Solar Decathlon 2005

Daily Journal — October 15, 2005

Decathletes awoke this morning to a cloudless sky, allowing the first rays of sunshine we have seen in more than a week to dapple solar panels and brighten facades along Decathlete Way. The sun's timing is bitter sweet, but none among the village's solar aficionados are bemoaning the beauty of this fine Saturday. With the fiercely competitive competition behind them, students have a little free time now to visit each other's houses and take a look at what everyone else has done, trading notes, stories, and information. As they continue to open their houses to the Saturday crowds of visitors, the village has a slightly more relaxed feel today. Students sit on their porches playing guitars in the sunshine, and chatting with visitors, relishing the aftermath of a very successful competition. A celebration seems in order, so tonight we will gather all the members of the village together in one place for dinner and announcements of special awards at a victory reception.

Several contests and contest components have been announced this past week. And yesterday we announced the overall winners. But there are still several teams who achieved significant accomplishments in several contests. I would like to give them special recognition. Results of all as of yet unreported contests are below.

  • For the Comfort Zone Contest, houses had to perform well by maintaining a narrow range of temperature and relative humidity.
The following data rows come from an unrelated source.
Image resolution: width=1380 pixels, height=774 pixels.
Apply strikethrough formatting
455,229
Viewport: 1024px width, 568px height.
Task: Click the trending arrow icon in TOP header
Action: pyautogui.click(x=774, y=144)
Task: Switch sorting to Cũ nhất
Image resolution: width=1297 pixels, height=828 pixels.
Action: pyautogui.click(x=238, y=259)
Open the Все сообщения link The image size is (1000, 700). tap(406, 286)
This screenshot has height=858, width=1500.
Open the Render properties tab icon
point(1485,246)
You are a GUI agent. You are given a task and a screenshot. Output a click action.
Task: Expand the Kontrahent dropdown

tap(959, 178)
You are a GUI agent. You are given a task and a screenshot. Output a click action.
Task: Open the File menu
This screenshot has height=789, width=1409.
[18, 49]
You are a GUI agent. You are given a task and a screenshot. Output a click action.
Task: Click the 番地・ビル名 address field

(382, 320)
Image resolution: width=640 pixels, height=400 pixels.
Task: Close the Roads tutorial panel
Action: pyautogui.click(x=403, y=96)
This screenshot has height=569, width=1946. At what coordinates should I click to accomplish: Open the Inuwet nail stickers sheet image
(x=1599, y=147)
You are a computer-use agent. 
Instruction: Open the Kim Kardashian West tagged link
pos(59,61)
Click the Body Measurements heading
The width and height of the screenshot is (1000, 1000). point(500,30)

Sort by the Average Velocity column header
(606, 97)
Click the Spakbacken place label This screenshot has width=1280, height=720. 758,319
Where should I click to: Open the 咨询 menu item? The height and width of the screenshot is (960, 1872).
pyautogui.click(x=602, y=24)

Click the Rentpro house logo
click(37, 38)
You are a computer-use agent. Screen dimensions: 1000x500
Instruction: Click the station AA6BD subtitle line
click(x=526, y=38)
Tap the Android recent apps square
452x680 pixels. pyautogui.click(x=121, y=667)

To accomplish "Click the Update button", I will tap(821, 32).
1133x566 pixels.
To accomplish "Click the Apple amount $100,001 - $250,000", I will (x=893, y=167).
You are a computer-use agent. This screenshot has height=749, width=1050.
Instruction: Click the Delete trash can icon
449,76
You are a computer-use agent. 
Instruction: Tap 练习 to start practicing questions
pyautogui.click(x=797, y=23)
They were also judged by experts in heating and cooling regarding their delivery of comprehensive thermal comfort, and indoor air quality. The judges placed Cornell University in first place, Cal Poly in second, and the University of Texas in third.

  • To earn points in the Contest, teams had to do all the things we do at home. They had to keep their refrigerators and freezers running, prepare and cook meals, do laundry, and operate a TV and computer. Performing well in this contest required excellent energy management. Cal Poly won the Appliances Contest, Cornell placed second, and Colorado third.

  • For the Hot Water Contest, teams had to perform several "shower tests," providing at least 15 gallons of water at at least 110° F in 15 minutes or less. They were also judged by experts in solar hot water systems regarding the engineering of their hot water systems. Colorado won the Hot Water Contest, with Cal Poly taking second place, and Cornell placing third.

  • For the Lighting Contest teams had to meet specific lighting levels using as little energy as possible. They were also judged by experts in lighting design. Cal Poly placed first in Lighting, Cornell took second, and Universidad Politécnica de Madrid placed third.

  • The Energy Balance Contest challenged teams to produce electricity from their solar "photovoltaic" panels and to store that energy in their battery systems. You can imagine this contest presented a significant challenge this past week. Three teams tied for first place. They all ended the competition with as much or more energy stored in their battery systems as when they began the competition. The three teams tied for first place are: Crowder College, Florida International University, and The University of Missouri-Rolla and Rolla Technical Institute.

Thanks to all of their teams for making the Solar Decathlon happen. The houses will be open one more day, tomorrow (Sunday, Oct. 16) from 9 a.m. to 6 p.m.